- _Короткое задание_: Воспроизведите без изменений все строки записей начиная со строки, где есть «Where should I click to: Click the 872», и вниз до строки, где есть «point(384,847)». Обе эти строки тоже входят.
....
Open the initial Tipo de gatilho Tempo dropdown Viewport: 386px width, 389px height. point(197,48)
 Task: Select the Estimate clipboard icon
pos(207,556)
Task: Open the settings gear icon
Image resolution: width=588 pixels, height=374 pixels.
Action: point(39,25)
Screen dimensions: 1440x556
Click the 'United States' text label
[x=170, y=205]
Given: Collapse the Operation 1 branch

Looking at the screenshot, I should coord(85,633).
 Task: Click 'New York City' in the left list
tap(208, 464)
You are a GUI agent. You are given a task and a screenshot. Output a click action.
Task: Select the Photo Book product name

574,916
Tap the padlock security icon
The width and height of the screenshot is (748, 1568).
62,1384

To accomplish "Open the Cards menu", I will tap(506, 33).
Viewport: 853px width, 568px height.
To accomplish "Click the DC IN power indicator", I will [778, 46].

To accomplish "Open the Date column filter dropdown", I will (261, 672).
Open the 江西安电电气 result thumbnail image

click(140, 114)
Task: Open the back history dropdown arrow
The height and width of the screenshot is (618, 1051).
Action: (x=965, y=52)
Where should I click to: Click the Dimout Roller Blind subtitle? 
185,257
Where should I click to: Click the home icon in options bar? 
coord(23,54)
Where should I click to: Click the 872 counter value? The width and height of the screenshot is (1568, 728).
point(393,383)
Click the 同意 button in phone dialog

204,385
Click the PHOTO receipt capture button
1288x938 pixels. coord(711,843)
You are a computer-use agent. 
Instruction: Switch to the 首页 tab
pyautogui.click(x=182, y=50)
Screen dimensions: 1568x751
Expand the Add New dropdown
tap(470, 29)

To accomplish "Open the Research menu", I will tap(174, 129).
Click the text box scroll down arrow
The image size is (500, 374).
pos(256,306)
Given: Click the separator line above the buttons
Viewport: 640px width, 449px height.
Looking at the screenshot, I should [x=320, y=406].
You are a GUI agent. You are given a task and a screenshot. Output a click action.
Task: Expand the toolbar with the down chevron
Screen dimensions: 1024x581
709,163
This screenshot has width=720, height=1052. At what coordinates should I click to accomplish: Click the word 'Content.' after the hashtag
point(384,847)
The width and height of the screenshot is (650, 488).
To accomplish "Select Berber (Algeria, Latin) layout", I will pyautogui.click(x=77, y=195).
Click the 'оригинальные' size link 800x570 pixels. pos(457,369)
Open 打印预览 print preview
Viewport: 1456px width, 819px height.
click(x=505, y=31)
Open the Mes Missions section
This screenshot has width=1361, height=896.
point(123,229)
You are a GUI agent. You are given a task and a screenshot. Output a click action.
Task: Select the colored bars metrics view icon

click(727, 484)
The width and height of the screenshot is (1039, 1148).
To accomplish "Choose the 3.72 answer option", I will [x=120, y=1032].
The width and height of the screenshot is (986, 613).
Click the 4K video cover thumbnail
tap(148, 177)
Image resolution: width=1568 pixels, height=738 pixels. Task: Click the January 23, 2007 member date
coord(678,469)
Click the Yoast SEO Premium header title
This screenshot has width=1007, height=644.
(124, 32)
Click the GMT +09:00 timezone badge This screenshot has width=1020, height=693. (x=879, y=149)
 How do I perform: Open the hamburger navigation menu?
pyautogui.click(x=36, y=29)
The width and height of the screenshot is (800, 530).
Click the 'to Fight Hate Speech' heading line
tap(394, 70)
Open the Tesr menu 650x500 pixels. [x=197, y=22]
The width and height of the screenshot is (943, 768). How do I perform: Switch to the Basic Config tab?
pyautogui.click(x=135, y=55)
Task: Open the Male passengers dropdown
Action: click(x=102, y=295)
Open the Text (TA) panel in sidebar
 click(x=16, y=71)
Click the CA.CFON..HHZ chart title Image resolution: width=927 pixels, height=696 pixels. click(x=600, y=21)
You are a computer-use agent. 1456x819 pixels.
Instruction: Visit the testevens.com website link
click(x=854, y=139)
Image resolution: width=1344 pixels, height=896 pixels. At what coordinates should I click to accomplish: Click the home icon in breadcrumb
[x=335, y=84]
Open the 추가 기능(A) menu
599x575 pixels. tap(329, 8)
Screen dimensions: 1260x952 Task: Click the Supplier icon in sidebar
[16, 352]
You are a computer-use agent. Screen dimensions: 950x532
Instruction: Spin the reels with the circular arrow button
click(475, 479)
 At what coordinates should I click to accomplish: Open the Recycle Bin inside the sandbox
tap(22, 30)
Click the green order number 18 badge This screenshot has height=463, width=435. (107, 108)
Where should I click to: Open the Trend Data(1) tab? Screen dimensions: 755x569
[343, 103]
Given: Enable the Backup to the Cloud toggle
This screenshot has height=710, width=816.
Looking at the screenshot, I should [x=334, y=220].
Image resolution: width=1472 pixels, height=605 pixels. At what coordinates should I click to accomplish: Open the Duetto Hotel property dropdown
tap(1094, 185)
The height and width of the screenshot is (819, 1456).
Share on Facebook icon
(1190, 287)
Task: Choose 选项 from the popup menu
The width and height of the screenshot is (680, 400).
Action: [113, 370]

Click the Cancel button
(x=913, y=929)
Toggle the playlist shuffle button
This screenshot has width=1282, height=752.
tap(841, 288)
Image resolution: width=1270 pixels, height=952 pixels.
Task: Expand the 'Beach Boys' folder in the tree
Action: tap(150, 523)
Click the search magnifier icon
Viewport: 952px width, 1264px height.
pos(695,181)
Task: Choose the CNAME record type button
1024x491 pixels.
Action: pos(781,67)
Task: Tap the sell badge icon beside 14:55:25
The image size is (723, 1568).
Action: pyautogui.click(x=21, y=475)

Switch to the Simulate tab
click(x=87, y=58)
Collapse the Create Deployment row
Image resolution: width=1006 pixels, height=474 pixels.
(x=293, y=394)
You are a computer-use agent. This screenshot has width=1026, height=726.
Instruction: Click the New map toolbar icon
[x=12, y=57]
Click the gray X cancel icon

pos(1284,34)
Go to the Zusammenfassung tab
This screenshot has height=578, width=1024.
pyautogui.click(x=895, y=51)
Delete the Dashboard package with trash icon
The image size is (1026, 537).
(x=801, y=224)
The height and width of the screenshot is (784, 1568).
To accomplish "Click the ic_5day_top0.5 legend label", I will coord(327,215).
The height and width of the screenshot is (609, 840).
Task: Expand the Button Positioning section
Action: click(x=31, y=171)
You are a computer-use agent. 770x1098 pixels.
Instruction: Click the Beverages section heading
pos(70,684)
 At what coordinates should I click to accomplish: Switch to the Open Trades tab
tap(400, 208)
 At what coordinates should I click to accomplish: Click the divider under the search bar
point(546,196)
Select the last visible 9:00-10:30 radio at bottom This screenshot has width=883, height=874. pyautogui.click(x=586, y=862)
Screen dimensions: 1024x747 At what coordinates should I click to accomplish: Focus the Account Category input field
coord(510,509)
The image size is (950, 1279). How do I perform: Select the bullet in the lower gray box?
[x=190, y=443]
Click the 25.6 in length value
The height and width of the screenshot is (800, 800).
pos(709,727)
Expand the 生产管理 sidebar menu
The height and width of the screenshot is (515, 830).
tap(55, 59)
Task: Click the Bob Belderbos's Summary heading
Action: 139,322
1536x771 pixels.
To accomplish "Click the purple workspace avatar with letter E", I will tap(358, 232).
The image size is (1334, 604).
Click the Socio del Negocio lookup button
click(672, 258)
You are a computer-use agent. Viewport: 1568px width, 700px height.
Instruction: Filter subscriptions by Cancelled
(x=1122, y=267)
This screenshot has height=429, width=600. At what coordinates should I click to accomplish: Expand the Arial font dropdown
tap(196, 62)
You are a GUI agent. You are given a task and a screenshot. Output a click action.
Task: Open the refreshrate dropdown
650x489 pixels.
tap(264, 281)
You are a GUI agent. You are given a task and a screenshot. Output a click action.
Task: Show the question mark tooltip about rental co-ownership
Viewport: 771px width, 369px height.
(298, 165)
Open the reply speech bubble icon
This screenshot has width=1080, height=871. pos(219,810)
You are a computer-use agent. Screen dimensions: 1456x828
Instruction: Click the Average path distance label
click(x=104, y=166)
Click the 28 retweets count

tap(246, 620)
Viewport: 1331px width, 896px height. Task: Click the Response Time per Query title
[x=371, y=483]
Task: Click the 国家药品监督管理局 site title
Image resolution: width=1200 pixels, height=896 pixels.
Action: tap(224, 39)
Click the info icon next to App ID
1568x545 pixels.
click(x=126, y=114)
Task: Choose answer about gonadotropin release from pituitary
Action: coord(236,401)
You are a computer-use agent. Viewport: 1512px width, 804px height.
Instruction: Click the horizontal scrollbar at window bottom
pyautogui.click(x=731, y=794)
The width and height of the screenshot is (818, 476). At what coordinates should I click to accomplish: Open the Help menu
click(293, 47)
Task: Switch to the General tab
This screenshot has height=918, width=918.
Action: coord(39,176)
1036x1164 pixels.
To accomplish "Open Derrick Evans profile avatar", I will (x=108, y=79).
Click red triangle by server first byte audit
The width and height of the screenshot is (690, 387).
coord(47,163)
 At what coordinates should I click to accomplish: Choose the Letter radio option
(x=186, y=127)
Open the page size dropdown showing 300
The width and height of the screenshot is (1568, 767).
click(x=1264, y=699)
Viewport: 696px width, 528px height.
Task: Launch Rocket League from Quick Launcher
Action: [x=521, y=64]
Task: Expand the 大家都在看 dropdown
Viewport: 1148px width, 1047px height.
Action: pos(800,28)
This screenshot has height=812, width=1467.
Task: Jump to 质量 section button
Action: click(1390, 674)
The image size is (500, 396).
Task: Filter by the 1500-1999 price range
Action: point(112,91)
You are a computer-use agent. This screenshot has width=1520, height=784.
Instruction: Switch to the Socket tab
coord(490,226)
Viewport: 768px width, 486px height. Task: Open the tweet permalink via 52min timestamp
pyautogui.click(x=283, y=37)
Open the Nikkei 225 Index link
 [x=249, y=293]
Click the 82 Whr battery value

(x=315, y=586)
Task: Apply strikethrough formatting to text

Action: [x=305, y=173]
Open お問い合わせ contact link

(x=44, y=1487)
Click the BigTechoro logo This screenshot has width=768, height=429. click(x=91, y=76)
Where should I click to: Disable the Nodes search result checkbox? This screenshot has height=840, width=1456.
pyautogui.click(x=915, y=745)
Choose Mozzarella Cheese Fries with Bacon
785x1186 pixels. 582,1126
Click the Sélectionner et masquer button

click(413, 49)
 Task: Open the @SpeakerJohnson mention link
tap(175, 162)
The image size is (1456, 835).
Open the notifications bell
....
- _Ответ к заданию_:
Where should I click to: Click the 872 counter value? The width and height of the screenshot is (1568, 728).
point(393,383)
Click the 同意 button in phone dialog

204,385
Click the PHOTO receipt capture button
1288x938 pixels. coord(711,843)
You are a computer-use agent. 
Instruction: Switch to the 首页 tab
pyautogui.click(x=182, y=50)
Screen dimensions: 1568x751
Expand the Add New dropdown
tap(470, 29)

To accomplish "Open the Research menu", I will tap(174, 129).
Click the text box scroll down arrow
The image size is (500, 374).
pos(256,306)
Given: Click the separator line above the buttons
Viewport: 640px width, 449px height.
Looking at the screenshot, I should [x=320, y=406].
You are a GUI agent. You are given a task and a screenshot. Output a click action.
Task: Expand the toolbar with the down chevron
Screen dimensions: 1024x581
709,163
This screenshot has width=720, height=1052. At what coordinates should I click to accomplish: Click the word 'Content.' after the hashtag
point(384,847)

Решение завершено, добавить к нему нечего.